• _TU TAREA_: ¿Puedes transcribir completo, sin cambiar una sola palabra ni signo, el texto de más abajo sobre la enfermedad del papa Francisco?

• _FRAGMENTO CITADO_:

★ ★ ★ ★ ★ ★ ★

El papa Francisco lleva un mes hospitalizado en Roma, luchando contra una neumonía doble y sus complicaciones. Su estado sería grave para cualquiera, pero podría ser aún más amenazante para un hombre de 88 años, al que le extirparon parte de un pulmón en su juventud y que se niega obstinadamente a bajar el ritmo. Si bien el Vaticano informó esta semana que está mejorando, podría estar tan debilitado que, según algunos, podría decidir dimitir.
En cualquier caso, el destino de un papa sigue siendo motivo de gran preocupación entre los aproximadamente 1.300 millones de católicos del mundo, y una fuente de creciente curiosidad para quienes ven a Francisco como una voz moral cada vez más solitaria en el escenario mundial y se preguntan qué tipo de papa acabará sucediéndole.
El anhelo de un líder que anteponga las necesidades e intereses de los demás, incluidos los menos poderosos, a los suyos propios se siente especialmente entre los muchos estadounidenses que hoy buscan desesperadamente una luz en la oscuridad de Donald Trump.
Este papa se ha convertido en una voz moral cada vez más solitaria frente a las peligrosas tendencias globales que, en ocasiones, han dejado tambaleándose las fuerzas de la democracia liberal: el nacionalismo, el populismo, la desinformación, la xenofobia, la desigualdad económica y el autoritarismo. Un mundo sin un papa como Francisco se asemejará en cierto modo a una distopía hobbesiana sin un profeta que nos haga mejorar ni un idealista sensato que nos muestre un camino mejor.
Francisco se ha vuelto aún más franco a medida que estas preocupantes tendencias políticas se intensificaron, especialmente con la victoria electoral del Sr. Trump. Poco antes del inicio de su enfermedad actual, Francisco criticó directamente la política de deportación masiva del Sr. Trump y la demonización de los inmigrantes. “Lo que se construye sobre la base de la fuerza”, advirtió Francisco en una carta extraordinaria a los obispos estadounidenses, “y no sobre la verdad acerca de la dignidad de todo ser humano, empieza mal y acabará mal”.

★ ★ ★ ★ ★ ★ ★

• _DATOS EXTRAÍDOS_:
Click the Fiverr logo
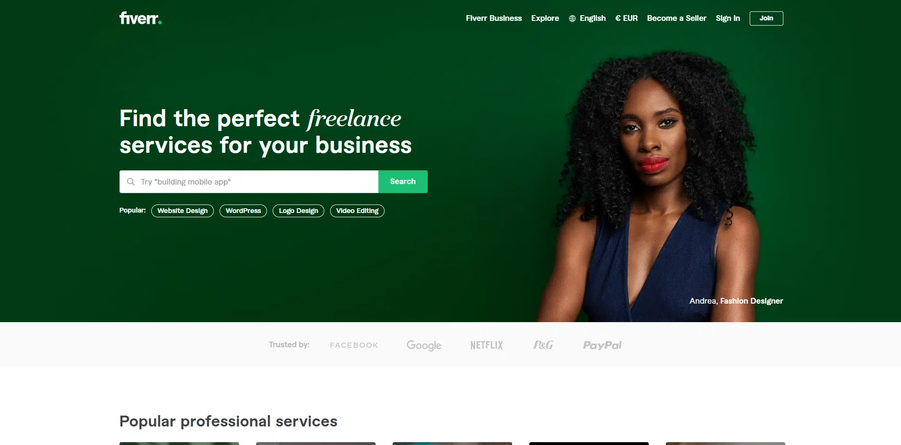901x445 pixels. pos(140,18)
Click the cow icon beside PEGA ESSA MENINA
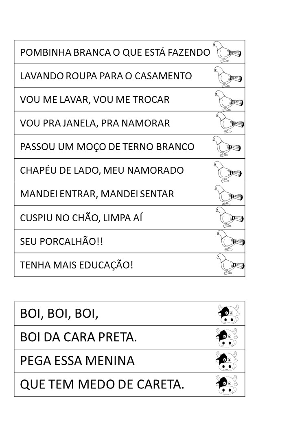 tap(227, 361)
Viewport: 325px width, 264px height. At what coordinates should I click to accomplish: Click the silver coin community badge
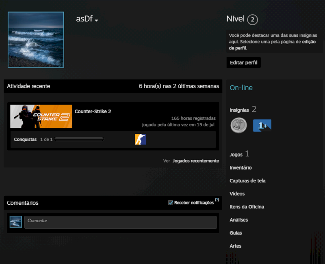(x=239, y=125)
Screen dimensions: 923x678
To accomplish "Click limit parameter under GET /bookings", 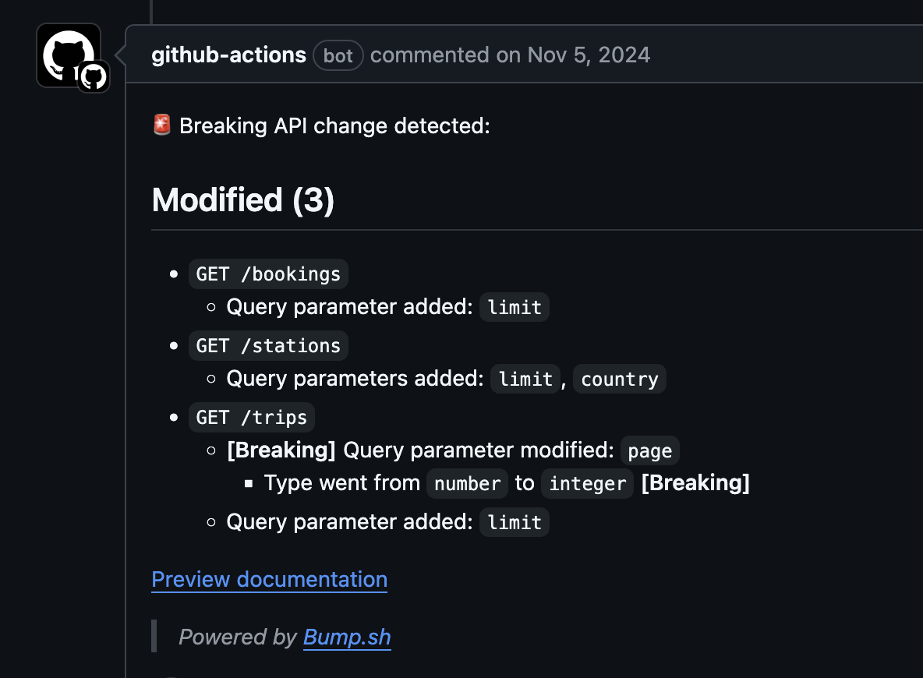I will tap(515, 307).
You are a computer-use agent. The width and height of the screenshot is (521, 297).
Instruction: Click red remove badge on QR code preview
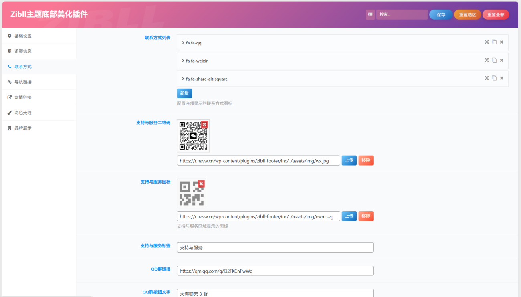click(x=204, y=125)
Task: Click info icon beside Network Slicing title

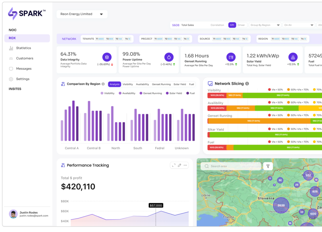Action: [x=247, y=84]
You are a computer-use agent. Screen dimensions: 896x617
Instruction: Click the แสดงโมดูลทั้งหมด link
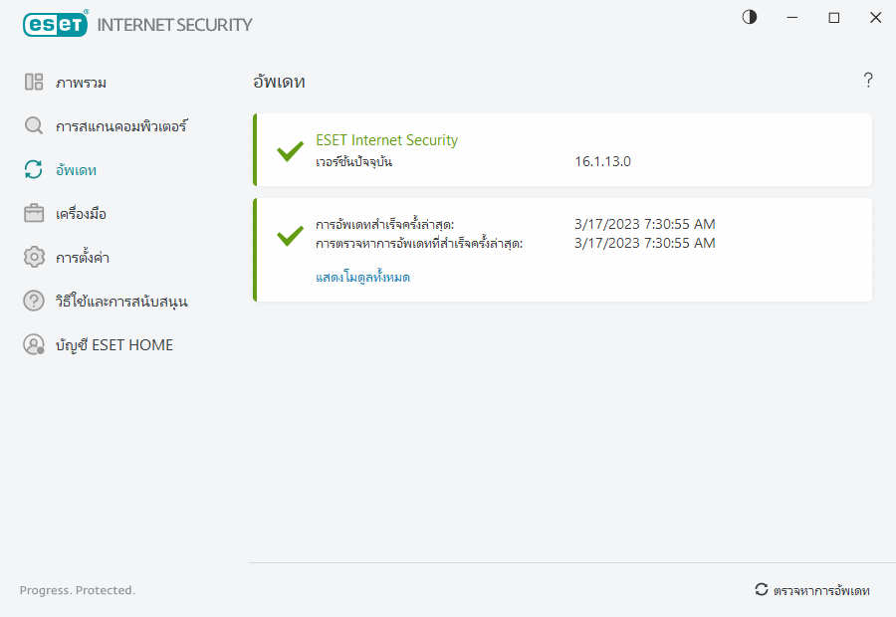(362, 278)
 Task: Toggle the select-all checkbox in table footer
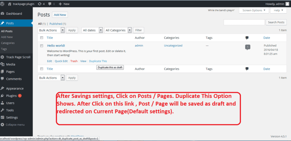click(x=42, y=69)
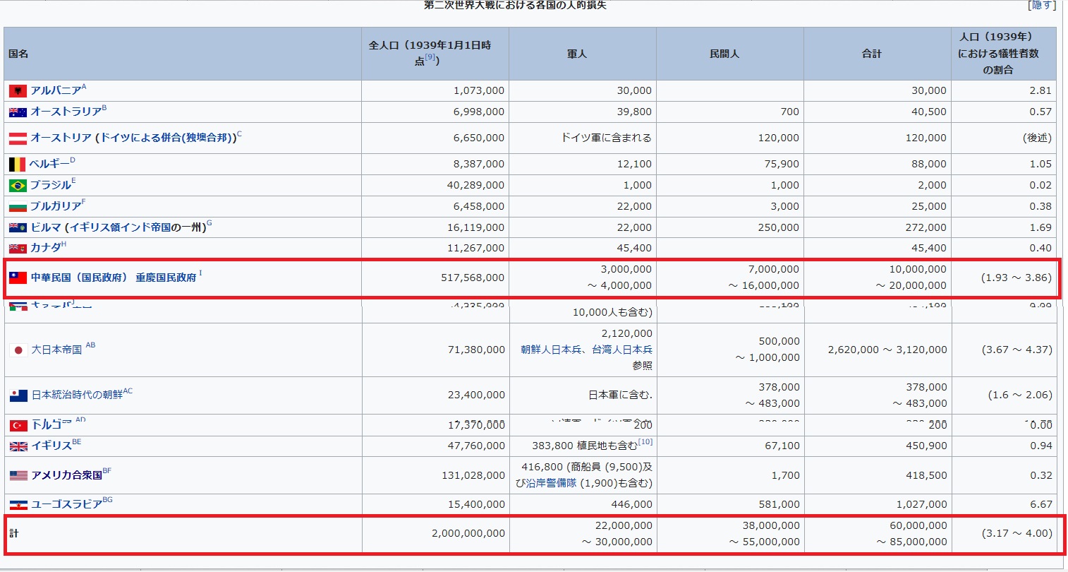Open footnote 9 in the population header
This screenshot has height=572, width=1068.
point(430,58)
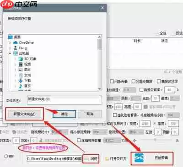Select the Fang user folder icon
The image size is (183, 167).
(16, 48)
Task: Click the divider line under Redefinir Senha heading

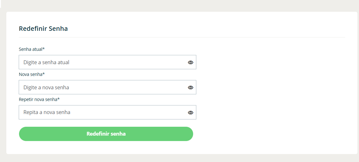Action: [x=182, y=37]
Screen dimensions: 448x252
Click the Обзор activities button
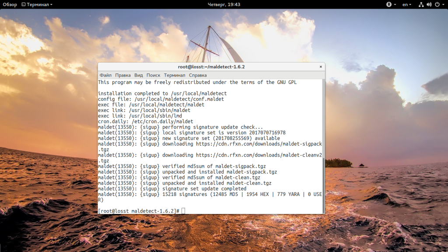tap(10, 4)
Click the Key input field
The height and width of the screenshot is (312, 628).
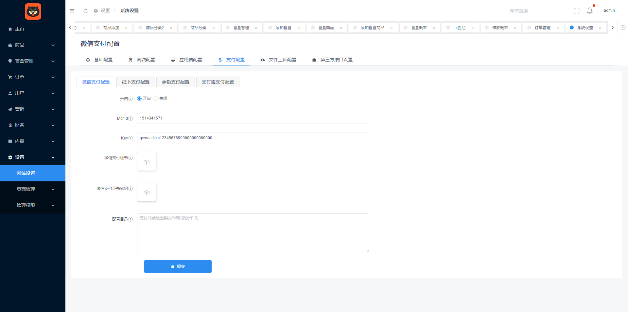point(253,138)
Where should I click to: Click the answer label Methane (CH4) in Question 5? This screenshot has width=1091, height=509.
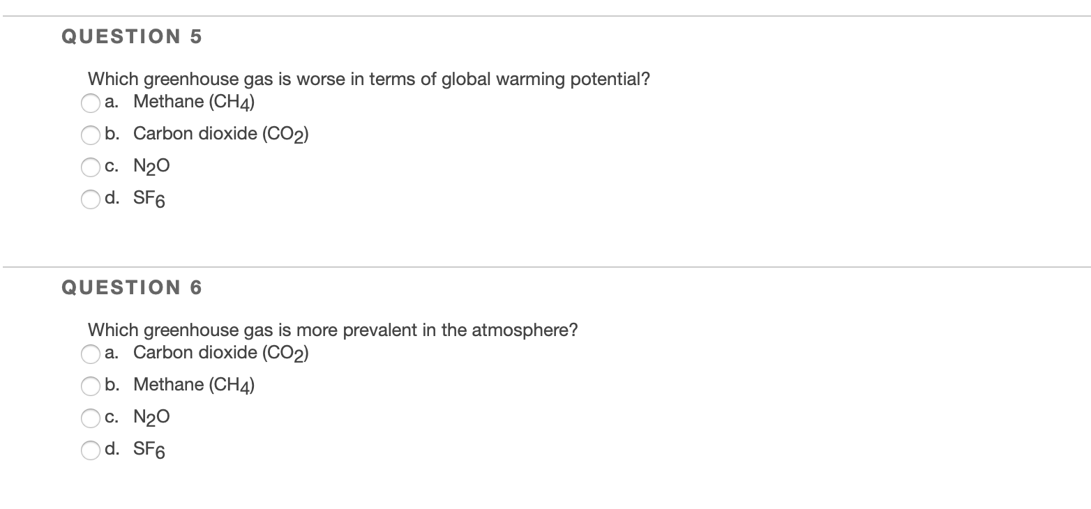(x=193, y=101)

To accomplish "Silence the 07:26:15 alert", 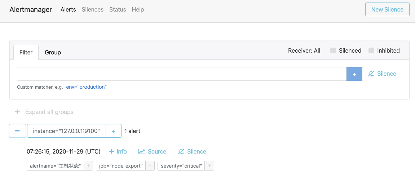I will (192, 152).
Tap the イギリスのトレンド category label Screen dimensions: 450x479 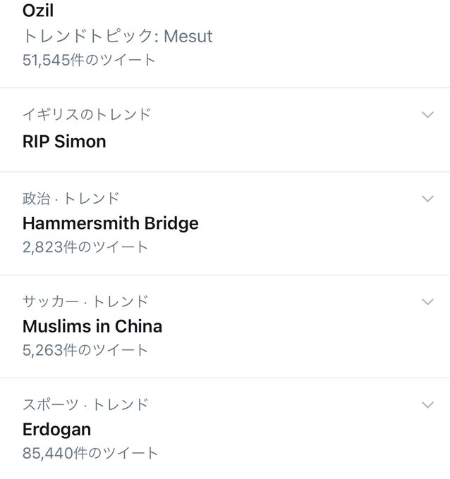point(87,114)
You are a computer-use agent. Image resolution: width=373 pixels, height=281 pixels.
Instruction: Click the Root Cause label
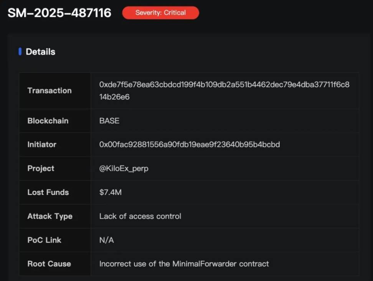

★ ★ ★ ★ ★ ★ ★

• _TU SOLUCIÓN_:
El papa Francisco lleva un mes hospitalizado en Roma, luchando contra una neumonía doble y sus complicaciones. Su estado sería grave para cualquiera, pero podría ser aún más amenazante para un hombre de 88 años, al que le extirparon parte de un pulmón en su juventud y que se niega obstinadamente a bajar el ritmo. Si bien el Vaticano informó esta semana que está mejorando, podría estar tan debilitado que, según algunos, podría decidir dimitir.
En cualquier caso, el destino de un papa sigue siendo motivo de gran preocupación entre los aproximadamente 1.300 millones de católicos del mundo, y una fuente de creciente curiosidad para quienes ven a Francisco como una voz moral cada vez más solitaria en el escenario mundial y se preguntan qué tipo de papa acabará sucediéndole.
El anhelo de un líder que anteponga las necesidades e intereses de los demás, incluidos los menos poderosos, a los suyos propios se siente especialmente entre los muchos estadounidenses que hoy buscan desesperadamente una luz en la oscuridad de Donald Trump.
Este papa se ha convertido en una voz moral cada vez más solitaria frente a las peligrosas tendencias globales que, en ocasiones, han dejado tambaleándose las fuerzas de la democracia liberal: el nacionalismo, el populismo, la desinformación, la xenofobia, la desigualdad económica y el autoritarismo. Un mundo sin un papa como Francisco se asemejará en cierto modo a una distopía hobbesiana sin un profeta que nos haga mejorar ni un idealista sensato que nos muestre un camino mejor.
Francisco se ha vuelto aún más franco a medida que estas preocupantes tendencias políticas se intensificaron, especialmente con la victoria electoral del Sr. Trump. Poco antes del inicio de su enfermedad actual, Francisco criticó directamente la política de deportación masiva del Sr. Trump y la demonización de los inmigrantes. “Lo que se construye sobre la base de la fuerza”, advirtió Francisco en una carta extraordinaria a los obispos estadounidenses, “y no sobre la verdad acerca de la dignidad de todo ser humano, empieza mal y acabará mal”.